Saudi Madness

Friday, 22 December 2017

I love absurd countries, which is why I wrote Bad Lands and Dark Lands. Countries like North Korea, which threaten the outside world with nuclear Armageddon, but in fact couldn’t make something as simple as a bicycle. Any country – and again North Korea is a perfect example – which proclaim that they are utterly undemocratic by inserting ‘democratic’ into their official title. So North Korea is officially the Democratic People’s Republic of Korea, scan country names for democracy and you can bet they aren’t. Congo DR, hah, what a laugh.

Or countries that roll out the bling far beyond their Gross Domestic Product, which is why I loved Turkmenistan (per capita GDP a smidge over US$6000) when I visited earlier this year. No way does the country’s wealth correlate with the white marble, gold statues and general extravagance of the capital Ashgabat.

Which is also why I love Saudi Arabia, for its sheer hypocritical absurdity. Mohammad bin Salman bin Abdulaziz Al Saud, also known as MBS to his friends, ‘is the Crown Prince of Saudi Arabia, also serving as First Deputy Prime Minister, President of the Council for Economic and Development …’ that’s from Wikipedia … takes the controls, announces he’s going to run a clean, new, frugal Republic of Saudi Arabia. All that oil-money extravagance is history, women will (soon) be able to drive cars, everybody will (soon) be able to go to cinemas and all those corrupt money grabbers will be handing their ill-gotten wealth back to the Saudi exchequer. Meanwhile they’ll be imprisoned in the luxury Riyadh Ritz-Carlton.

◄ Riyadh, Saudi Arabia architecture


Then in short order it’s revealed that MBS was the mystery buyer of the world’s most expensive house, a US$320 million fake French chateau, complete with a wine cellar, very useful when you’re a non-drinking Muslim. There also the US$450 million purchase of the Leonardo da Vinci painting Salvator Mundi, plus a US$500 million super yacht, as if MBS didn’t already have enough art, houses, super yachts, aircraft, wine cellars and other signs of financial austerity.

▲ Doha, Qatar skyline

Financial austerity doesn’t extend to stirring up a feud with neighbouring (and also very wealthy) Qatar, possibly because he was put up to it by Donald Trump who didn’t realise the US had its biggest Gulf military base there. Add in a few war crimes in Yemen, mostly with the aim of confronting arch-enemy Iran, and it’s easy to see why Saudi Arabia is one of my favourite absurd countries.

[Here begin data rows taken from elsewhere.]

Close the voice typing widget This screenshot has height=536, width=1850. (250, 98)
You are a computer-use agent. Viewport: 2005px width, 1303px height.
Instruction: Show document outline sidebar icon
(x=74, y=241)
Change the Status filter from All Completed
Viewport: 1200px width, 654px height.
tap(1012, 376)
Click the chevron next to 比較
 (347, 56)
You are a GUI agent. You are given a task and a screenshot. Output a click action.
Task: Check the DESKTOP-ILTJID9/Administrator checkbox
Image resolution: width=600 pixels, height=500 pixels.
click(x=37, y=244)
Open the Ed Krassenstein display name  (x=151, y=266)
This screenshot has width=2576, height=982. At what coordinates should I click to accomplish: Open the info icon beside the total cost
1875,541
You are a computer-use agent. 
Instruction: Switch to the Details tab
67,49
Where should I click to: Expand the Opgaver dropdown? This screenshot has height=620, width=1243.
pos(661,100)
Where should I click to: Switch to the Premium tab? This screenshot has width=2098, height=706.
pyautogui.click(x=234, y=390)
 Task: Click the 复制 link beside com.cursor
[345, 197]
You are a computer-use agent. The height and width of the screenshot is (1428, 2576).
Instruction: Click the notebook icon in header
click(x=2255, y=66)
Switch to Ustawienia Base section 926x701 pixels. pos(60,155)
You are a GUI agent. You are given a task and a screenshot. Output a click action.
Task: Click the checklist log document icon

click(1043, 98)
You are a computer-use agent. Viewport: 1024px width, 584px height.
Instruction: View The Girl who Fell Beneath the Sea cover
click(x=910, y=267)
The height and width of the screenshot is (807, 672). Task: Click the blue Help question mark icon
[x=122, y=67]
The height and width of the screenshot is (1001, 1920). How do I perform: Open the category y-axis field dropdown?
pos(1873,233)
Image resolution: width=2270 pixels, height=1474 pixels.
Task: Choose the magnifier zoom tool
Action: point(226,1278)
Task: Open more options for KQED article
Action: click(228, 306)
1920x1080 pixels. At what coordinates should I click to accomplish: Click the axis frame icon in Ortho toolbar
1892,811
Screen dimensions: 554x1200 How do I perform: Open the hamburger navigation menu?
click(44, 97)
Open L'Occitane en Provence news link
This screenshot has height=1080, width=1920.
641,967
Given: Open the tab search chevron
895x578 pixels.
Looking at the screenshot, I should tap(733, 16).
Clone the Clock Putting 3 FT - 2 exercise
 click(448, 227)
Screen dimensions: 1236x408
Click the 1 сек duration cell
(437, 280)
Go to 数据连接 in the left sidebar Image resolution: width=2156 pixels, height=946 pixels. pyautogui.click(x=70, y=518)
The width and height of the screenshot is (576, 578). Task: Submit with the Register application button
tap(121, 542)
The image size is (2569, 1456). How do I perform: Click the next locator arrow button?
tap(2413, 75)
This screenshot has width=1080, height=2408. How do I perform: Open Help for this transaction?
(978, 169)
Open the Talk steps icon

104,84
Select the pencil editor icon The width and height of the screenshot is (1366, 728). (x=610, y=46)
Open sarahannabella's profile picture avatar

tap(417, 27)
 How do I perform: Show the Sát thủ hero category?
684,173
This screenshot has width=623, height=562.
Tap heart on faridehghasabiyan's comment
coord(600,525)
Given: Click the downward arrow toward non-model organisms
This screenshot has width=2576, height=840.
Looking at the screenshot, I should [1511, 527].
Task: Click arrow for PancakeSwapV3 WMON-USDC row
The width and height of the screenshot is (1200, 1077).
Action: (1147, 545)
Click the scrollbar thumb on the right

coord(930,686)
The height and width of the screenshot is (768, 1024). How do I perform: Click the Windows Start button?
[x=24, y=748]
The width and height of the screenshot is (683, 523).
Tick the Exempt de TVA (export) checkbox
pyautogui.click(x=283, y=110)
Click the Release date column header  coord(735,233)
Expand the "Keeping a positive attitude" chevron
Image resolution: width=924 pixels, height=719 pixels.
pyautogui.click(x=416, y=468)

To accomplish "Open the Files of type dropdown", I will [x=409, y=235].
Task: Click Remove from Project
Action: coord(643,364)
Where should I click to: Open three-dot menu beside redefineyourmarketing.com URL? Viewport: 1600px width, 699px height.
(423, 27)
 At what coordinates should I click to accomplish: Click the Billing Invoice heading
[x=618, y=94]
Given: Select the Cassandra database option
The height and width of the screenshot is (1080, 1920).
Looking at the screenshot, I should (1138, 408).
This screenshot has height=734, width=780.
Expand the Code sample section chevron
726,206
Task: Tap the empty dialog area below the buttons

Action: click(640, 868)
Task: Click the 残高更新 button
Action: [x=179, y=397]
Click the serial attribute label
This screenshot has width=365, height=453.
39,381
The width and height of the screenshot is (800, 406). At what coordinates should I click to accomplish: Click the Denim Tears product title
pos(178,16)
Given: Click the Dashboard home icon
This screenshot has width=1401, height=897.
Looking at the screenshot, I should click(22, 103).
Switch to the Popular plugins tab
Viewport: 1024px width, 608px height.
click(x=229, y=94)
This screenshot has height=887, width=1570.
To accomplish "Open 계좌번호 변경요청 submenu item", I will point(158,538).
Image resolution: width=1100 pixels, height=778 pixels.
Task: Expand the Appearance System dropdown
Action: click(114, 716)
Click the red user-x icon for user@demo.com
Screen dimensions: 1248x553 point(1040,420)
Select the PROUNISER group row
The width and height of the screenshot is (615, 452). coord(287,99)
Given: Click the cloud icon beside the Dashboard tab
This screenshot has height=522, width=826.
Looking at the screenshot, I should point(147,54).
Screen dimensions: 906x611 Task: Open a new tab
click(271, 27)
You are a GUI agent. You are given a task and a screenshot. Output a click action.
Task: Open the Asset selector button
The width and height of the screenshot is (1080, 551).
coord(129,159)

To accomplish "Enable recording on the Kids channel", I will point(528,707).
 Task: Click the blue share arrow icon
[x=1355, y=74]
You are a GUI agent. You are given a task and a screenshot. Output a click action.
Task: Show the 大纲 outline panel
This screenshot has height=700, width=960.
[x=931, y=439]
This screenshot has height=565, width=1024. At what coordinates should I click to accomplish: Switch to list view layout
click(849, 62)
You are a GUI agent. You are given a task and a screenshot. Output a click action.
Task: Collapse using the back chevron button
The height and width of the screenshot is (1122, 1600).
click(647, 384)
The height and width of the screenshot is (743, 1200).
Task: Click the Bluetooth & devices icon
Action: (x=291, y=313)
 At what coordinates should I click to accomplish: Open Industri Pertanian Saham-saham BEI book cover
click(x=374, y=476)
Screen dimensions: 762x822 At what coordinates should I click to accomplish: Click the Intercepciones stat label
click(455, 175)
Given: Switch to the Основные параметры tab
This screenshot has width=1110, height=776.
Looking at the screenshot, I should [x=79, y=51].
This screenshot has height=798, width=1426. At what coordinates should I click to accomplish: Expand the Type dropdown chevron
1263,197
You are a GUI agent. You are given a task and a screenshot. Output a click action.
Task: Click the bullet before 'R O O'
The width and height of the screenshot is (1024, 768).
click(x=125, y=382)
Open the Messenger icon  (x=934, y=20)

Plus there’s the gold escalator. There’s something very comforting about absurdly pointless technology that doesn’t work. Barack Obama fell prey to it in 2011 in Dublin, Ireland. Why use some local Mercedes or Roller when you can have your own super-armoured Cadillac – aka ‘The Beast’ – flown over from the USA just to drive you from the airport into the city? Except, oops, The Beast ended up high and dry, marooned on top of a Dublin speed hump.

In a similar vein MBS’s dad, Saudi King Salman bin Abdulaziz, dropped in on Russian heavy Putin in October 2017. Now most of us are annoyed when the jet bridge isn’t working and we have to debark by the stairs and clamber down to tarmac level. Not for leaders of state, tripping down the stairs means they can stroll by the saluting military lineup and hop straight into the limousine, presumably The Beast if it’s the POTUS doing the stair descending. But actually walking down stairs? That’s a bit primitive isn’t it? So King Salman had his own golden airline escalator flown out to Moscow so he could step out of the plane and be wafted down to ground level. Except half way down the technology failed, the golden travelator ground to a halt and after a long moment of indecision further progress had to be made by human power. No doubt as he descended he was musing about how many children were dying of malnutrition in Yemen?